*Records for this task:*
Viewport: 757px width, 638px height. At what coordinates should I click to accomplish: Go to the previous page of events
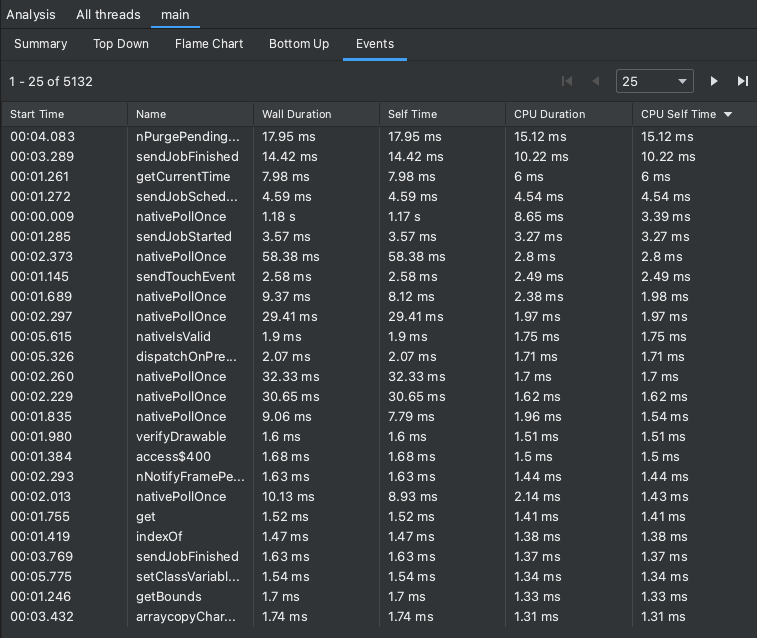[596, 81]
---
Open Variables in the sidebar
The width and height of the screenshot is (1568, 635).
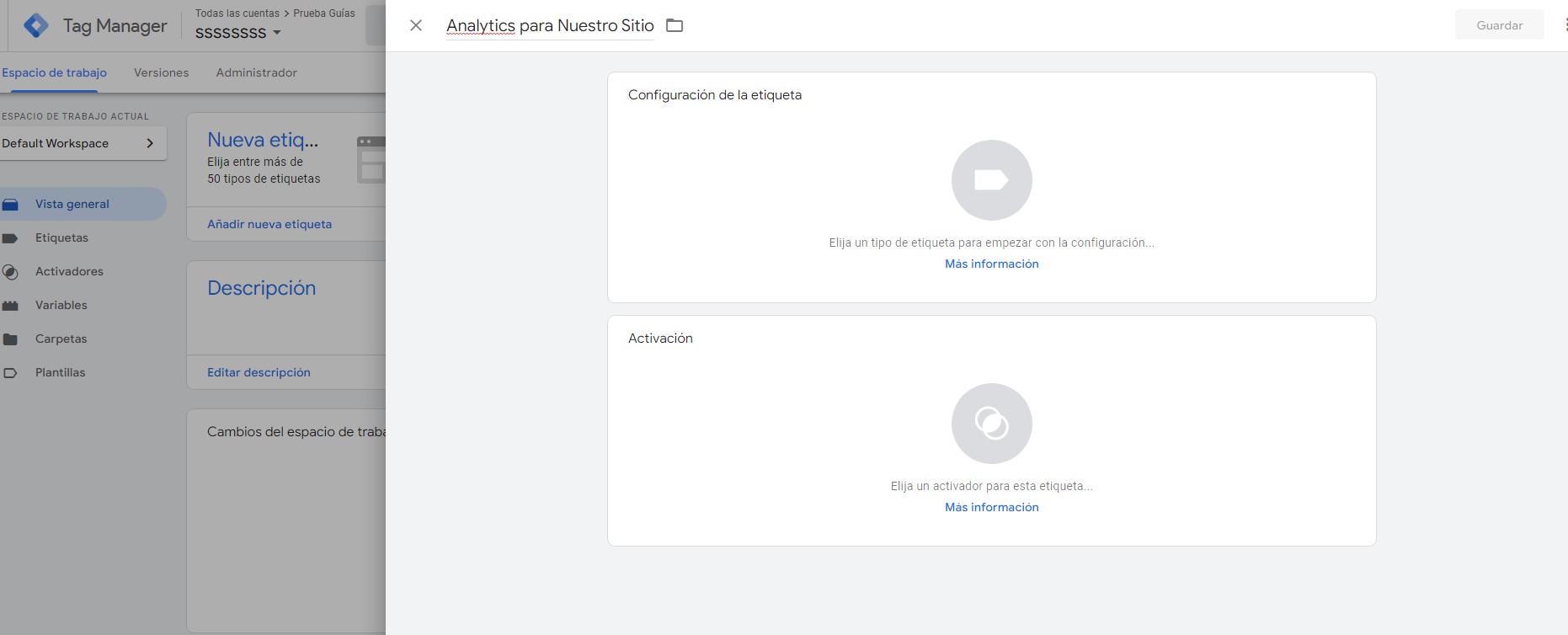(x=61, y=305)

*Given request:* Quote the lines starting at the one containing "Open Variables in the sidebar" and ending at the one containing "(x=61, y=305)", both included, and leave the pictures out of your answer.

*Correct response:*
Open Variables in the sidebar
The width and height of the screenshot is (1568, 635).
(x=61, y=305)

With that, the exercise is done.